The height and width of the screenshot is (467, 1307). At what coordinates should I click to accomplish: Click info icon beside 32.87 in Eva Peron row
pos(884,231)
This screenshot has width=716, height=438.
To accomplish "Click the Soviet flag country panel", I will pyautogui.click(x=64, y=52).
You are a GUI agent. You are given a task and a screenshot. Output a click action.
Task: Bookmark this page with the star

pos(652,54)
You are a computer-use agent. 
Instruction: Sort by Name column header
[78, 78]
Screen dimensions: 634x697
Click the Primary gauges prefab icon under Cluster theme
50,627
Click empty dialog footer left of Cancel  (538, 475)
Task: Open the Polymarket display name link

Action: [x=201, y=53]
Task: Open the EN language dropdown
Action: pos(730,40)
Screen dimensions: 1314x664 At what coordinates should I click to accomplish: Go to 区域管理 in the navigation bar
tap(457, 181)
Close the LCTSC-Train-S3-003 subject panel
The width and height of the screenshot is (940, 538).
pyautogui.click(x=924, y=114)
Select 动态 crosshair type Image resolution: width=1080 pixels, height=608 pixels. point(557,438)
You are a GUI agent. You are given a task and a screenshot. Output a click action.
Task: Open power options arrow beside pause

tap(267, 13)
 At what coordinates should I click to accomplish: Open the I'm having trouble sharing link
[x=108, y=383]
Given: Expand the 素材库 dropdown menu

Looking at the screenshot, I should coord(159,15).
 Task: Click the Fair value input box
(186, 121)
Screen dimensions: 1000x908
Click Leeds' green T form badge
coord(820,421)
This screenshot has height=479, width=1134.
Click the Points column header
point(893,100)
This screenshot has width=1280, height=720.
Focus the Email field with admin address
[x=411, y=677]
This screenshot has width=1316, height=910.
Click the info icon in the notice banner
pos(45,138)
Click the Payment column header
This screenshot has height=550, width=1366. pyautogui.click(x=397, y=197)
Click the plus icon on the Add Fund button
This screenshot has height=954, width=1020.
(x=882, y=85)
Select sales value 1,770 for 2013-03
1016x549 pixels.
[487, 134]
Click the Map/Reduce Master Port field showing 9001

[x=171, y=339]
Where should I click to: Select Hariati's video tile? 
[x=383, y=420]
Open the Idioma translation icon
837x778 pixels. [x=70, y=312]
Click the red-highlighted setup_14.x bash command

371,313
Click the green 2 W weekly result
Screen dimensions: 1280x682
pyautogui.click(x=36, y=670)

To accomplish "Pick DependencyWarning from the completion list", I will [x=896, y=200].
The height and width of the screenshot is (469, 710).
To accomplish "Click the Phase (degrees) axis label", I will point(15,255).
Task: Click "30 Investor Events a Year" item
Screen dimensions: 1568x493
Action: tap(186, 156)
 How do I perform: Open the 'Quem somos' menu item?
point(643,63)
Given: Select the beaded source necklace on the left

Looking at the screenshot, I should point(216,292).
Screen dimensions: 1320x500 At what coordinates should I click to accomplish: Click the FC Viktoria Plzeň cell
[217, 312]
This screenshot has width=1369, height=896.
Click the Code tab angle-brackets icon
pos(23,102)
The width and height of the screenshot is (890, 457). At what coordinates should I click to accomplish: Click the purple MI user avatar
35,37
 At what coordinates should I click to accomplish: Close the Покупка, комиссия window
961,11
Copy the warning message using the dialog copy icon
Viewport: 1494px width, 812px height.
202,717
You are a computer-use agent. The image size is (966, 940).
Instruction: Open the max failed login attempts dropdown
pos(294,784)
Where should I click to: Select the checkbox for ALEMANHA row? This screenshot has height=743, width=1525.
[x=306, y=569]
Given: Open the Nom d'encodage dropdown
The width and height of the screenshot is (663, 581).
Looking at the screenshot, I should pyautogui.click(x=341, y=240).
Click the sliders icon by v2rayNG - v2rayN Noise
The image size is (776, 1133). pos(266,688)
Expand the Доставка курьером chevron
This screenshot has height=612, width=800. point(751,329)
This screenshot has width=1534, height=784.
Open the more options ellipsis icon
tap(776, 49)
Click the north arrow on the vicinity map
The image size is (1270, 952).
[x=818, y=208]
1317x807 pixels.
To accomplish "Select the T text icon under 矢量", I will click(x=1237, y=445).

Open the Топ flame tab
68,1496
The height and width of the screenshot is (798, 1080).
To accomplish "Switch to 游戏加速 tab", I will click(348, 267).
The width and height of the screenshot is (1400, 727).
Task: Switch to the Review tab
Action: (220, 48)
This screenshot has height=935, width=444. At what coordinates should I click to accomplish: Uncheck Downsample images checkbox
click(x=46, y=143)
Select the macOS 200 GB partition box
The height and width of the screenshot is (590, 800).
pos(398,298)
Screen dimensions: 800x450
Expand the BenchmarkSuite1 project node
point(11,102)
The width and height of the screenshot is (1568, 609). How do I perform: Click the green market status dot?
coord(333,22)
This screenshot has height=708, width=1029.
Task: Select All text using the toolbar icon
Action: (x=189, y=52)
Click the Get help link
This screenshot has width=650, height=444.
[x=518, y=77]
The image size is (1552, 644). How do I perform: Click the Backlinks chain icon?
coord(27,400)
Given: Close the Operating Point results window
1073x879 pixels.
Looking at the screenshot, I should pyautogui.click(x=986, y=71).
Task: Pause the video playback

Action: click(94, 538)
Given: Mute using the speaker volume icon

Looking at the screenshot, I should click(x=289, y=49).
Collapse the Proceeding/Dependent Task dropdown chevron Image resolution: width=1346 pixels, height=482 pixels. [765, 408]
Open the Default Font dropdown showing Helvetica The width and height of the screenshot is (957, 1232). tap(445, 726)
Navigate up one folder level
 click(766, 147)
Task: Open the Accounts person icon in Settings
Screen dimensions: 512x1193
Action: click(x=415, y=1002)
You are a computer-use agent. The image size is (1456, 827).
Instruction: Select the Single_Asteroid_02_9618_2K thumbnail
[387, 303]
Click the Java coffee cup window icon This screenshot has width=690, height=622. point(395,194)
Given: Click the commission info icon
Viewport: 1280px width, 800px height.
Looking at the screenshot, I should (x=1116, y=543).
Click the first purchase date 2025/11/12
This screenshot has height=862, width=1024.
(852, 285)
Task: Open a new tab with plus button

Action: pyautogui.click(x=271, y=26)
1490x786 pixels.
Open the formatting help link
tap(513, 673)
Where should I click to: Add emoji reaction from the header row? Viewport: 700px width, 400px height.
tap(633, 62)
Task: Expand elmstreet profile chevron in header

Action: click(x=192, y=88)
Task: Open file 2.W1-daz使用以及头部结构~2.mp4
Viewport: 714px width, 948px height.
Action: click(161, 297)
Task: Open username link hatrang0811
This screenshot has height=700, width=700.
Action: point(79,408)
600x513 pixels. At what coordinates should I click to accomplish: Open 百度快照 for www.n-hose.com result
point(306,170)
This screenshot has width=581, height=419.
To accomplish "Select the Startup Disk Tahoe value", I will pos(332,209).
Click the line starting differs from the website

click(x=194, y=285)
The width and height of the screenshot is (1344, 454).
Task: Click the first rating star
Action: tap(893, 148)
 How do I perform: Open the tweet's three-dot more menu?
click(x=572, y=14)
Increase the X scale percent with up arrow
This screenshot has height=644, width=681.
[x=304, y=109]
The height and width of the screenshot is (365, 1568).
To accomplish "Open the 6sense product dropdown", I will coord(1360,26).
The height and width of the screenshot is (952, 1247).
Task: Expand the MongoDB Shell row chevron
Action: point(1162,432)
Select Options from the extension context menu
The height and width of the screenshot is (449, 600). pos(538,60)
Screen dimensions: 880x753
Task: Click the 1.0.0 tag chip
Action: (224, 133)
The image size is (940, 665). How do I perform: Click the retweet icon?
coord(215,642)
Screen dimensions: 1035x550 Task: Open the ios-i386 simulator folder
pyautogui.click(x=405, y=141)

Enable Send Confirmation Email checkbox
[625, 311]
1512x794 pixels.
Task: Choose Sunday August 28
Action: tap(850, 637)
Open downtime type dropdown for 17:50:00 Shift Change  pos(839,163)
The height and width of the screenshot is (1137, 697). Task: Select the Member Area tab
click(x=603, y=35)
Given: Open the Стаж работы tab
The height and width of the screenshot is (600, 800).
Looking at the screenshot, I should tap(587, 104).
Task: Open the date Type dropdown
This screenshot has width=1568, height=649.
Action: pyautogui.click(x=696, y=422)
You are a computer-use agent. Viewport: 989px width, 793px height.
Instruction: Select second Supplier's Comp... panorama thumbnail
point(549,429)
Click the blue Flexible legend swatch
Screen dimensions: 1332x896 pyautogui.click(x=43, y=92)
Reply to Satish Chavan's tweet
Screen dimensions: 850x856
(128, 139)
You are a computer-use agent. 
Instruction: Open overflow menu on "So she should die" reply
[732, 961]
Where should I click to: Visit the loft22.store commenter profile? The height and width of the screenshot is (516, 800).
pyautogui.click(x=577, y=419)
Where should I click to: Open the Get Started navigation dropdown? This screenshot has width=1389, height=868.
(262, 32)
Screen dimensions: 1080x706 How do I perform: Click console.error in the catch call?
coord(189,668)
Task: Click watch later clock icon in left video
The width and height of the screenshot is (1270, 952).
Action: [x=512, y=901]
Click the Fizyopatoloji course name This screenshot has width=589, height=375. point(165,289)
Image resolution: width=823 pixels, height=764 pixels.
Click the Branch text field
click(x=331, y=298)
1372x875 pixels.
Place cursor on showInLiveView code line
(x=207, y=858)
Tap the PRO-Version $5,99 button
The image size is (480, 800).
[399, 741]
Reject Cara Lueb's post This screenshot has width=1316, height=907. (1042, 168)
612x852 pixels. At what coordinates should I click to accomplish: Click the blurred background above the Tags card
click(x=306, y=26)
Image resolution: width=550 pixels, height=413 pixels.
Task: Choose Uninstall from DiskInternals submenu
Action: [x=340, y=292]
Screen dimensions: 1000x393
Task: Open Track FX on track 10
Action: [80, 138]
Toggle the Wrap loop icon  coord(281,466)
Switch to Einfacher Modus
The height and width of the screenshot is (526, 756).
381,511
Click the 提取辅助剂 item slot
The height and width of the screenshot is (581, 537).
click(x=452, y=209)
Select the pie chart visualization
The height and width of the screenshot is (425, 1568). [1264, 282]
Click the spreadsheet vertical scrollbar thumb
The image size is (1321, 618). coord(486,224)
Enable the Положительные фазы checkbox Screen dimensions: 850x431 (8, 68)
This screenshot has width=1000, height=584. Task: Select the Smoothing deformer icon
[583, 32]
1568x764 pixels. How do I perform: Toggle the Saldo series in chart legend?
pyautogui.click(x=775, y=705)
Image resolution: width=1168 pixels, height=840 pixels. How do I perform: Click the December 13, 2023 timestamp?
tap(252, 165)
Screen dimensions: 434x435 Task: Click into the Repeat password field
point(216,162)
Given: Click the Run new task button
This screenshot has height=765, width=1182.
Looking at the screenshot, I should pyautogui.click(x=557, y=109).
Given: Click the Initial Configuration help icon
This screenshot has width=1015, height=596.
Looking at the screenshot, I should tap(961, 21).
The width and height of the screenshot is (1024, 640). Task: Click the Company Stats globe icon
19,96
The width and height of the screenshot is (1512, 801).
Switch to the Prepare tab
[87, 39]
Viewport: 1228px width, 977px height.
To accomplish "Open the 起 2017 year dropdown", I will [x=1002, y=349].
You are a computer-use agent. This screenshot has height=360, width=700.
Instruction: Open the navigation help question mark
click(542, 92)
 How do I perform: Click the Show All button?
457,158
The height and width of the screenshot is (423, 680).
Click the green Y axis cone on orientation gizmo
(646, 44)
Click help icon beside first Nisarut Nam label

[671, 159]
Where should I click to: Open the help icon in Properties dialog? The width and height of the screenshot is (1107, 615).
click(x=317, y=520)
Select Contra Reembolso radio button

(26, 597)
####
◆ Requirement ◆
Return the lines containing "panel", taking each one from the listing.

◆ Solution for this task ◆
To accomplish "Click the Soviet flag country panel", I will pyautogui.click(x=64, y=52).
Close the LCTSC-Train-S3-003 subject panel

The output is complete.